Automatic Multiple Sclerosis Lesion Tracking Using Unsupervised Machine Learning
Alireza Ahkbardeh1, Ponnada Narayana1, Vladimir Braverman2, Michael Jacobs1, Jason Uwaeze3, John Lincoln4
1Department of Diagnostic and Interventional Imaging, The University of Texas Health Science Center at Houston, 2Department of Computer Science, Rice University, 3Rice University, 4Department of Neurology, McGovern Medical School, UTHealth
Objective:
We used locally linear embedding (LLE) and isometric mapping (Isomap), two Non-Linear Dimensionality Reduction (NLDR) methods, to automatically identify and track enhancing brain lesions on post-contrast MRI in MS.
Background:
Supervised machine learning models are shown to perform image segmentation of different lesions.
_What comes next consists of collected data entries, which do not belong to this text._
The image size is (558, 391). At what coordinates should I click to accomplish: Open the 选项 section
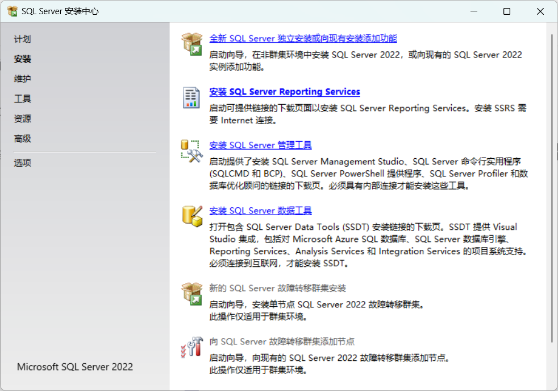22,162
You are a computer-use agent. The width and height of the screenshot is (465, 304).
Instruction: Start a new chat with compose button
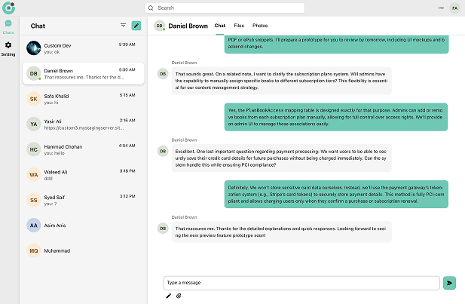pyautogui.click(x=136, y=26)
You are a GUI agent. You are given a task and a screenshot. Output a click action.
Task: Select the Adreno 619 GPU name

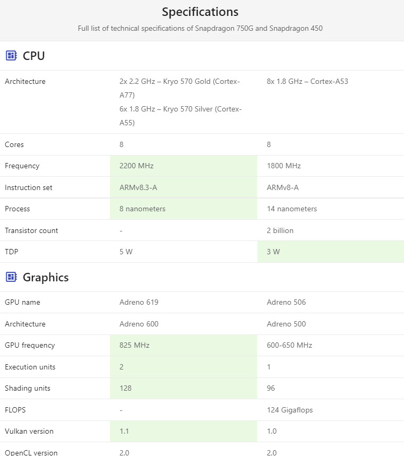click(139, 302)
However, these methods require expert labeling. They are also computationally expensive, require large sample sizes to achieve optimal results, and struggle to detect multi-scale local features like MS lesions. We address these concerns by using unsupervised learning based on NLDR to segment enhancing lesions on brain MRI.
Design/Methods:
The analysis was based on MRIs from 25 deidentified relapsing remitting MS patients. The MRI data included T1 pre-contrast (T1-pre), T1 post-contrast (T1-post), T2 weighted (T2w), Fluid Attenuated Inversion Recovery (FLAIR), and proton density (PD) images. We included T1-pre, T2w, Flair, and PD modalities as a 4-D data into our NLDR methods. As our ground truth, we subtracted T1-post and T1-pre images (subimage). With our 4-D images we used Isomap and LLE to reduce the dimensions to a 2-D image space. We experimented with various neighborhood sizes and found 70 neighbors worked best for both NLDR methods. We created a binary subimage and removed any remaining artifacts not pertaining to MS lesions. The performance of our method was evaluated by using expert identified enhancing lesions on T1-post as ground truth and calculating dice similarity (DS) score.
Results:
We applied our proposed method on 25 subjects and achieved a DS score of 0.80 ± 0.06. All results were compared to a subimage of their respective T1-po st and T1-pre images. The hyperparameters were empirically optimized by looking at different values.
Conclusions:
Our results demonstrate that it is possible to identify the enhancing lesions in brain MRI with unsupervised learning. This opens the possibility of predicting enhancing lesions on unenhanced scans.